Trial Nightclub Event Expected To Have 60% Cocaine Capacity


MINISTER for Tourism, Arts and Sport, Catherine Martin has confirmed that a trial nightclub event due to take place as part of Ireland’s roadmap towards reopening will have cocaine capacity of 60%, with a further 10% allocation for pure base MDMA crystal.

“We advise revelers to take tiny bumps no bigger than the tip of their little fingernail as both the coke and madman at this event will be top quality and sure to slap the fucking jaw off of you like an uppercut from a jacked up 19-year-old Mike Tyson,” Minister Martin advised in a bid to quell fears that the lower capacity venue will be zero craic.

The trial nightclub will be heavily monitored by state officials, guaranteeing a no expense spared night out for those in attendance.

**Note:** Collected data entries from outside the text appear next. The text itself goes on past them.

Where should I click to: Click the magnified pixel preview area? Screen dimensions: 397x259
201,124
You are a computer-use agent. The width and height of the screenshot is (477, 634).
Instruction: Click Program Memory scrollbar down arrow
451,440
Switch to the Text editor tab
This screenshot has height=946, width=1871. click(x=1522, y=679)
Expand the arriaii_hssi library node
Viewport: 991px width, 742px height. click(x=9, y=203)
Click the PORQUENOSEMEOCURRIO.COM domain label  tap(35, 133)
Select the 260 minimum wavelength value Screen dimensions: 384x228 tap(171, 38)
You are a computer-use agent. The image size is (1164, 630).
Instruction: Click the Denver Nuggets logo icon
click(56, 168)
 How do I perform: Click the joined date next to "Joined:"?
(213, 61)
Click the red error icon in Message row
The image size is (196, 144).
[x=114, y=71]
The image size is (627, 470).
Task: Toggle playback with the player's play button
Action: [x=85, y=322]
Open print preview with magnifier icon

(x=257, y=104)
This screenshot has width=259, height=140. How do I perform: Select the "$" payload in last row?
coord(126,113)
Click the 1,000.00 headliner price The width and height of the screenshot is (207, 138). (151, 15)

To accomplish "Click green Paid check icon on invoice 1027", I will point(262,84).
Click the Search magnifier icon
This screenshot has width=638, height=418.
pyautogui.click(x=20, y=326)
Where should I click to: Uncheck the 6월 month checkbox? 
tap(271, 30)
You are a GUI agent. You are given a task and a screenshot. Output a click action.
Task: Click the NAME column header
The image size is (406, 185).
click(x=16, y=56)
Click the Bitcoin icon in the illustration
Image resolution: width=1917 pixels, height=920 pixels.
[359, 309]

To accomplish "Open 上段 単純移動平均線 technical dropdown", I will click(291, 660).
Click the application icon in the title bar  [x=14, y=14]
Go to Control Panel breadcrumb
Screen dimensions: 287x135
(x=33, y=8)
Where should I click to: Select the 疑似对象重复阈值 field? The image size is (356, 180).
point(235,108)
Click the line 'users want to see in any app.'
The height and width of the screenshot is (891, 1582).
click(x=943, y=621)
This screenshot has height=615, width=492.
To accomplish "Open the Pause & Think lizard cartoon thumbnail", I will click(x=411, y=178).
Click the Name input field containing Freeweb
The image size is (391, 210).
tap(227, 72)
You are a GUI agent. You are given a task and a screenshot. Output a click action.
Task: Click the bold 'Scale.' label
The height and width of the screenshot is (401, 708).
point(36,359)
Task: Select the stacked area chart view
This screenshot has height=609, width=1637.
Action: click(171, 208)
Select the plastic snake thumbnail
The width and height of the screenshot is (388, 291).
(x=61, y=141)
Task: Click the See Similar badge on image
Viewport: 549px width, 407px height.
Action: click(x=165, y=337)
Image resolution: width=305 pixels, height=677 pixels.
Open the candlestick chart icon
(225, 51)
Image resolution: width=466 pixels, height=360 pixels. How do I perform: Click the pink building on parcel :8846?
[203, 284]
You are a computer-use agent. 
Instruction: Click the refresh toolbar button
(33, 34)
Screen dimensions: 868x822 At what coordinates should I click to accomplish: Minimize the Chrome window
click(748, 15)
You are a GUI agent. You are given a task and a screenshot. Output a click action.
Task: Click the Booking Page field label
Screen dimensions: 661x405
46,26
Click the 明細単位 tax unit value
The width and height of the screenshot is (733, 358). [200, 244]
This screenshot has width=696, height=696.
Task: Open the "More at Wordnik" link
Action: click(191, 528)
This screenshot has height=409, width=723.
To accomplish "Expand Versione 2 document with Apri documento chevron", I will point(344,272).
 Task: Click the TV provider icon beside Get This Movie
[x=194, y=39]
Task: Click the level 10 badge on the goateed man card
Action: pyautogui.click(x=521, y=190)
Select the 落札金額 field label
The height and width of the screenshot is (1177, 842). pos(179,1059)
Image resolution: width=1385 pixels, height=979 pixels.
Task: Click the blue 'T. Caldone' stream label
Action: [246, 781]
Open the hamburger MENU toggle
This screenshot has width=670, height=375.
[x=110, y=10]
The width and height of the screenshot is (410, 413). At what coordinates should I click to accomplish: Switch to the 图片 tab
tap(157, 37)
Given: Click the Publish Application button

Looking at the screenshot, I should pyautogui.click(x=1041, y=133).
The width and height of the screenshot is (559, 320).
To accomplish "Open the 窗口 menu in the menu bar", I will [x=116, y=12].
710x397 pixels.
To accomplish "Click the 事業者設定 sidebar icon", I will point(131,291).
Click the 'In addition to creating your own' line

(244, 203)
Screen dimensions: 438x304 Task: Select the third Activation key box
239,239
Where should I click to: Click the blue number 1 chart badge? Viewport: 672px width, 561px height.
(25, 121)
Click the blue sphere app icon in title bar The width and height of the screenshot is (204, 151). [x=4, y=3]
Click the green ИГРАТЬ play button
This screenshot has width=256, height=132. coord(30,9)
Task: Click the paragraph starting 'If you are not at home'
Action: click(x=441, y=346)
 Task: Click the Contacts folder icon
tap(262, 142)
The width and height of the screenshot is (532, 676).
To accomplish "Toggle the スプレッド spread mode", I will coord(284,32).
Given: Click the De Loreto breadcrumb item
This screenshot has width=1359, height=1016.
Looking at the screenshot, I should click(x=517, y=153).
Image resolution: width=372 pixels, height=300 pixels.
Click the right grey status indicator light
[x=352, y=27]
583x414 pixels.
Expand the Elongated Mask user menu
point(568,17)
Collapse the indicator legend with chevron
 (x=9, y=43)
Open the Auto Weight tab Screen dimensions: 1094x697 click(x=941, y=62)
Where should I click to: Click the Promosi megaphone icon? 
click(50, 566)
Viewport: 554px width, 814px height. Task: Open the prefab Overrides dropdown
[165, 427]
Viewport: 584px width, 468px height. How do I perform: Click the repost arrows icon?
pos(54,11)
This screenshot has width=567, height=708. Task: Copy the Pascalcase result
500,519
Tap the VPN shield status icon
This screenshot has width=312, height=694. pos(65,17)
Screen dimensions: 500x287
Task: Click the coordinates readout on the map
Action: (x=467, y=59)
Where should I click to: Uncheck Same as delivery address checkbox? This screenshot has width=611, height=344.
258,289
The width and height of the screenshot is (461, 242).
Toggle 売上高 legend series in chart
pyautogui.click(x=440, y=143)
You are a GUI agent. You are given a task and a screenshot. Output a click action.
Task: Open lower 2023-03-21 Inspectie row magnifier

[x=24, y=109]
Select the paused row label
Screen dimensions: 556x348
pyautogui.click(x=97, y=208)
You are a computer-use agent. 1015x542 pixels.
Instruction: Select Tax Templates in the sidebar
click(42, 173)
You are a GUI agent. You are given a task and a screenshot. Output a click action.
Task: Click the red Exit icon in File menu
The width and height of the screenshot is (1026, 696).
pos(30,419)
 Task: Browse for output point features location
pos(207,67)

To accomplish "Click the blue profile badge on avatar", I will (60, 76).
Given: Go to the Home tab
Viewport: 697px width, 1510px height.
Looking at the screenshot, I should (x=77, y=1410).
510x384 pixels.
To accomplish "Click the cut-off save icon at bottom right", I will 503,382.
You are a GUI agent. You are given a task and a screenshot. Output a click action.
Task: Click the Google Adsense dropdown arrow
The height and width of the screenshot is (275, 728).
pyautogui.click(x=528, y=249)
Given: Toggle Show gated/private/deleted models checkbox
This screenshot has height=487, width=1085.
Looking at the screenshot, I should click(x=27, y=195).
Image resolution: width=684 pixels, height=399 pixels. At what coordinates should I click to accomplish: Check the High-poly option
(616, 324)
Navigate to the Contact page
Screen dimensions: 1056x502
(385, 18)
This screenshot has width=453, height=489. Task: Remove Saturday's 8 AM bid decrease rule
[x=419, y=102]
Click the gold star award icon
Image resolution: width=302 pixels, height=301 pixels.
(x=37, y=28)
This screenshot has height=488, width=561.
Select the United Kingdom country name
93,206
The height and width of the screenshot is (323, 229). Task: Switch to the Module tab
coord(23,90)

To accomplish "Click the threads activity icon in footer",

“We’ve sourced the cocaine from the Columbian embassy who have reassured us it is top drawer stuff, mixed 6:4, or 60% proof, so get your skates on as this will be a belter of a night and day after, all going good and we can find a decent house session afterwards,” Martin added, insisting the event needs to feel as ‘normal as possible’.

“To make it feel like the real deal, we’ve hired an extra 10 thousand people to queue for food and taxis to loiter around outside the venue when we kick everybody out at half two in the morning,” she explained, “we’re also putting one single garda and paramedic on standby to give it the real feel of a Saturday night on the town”.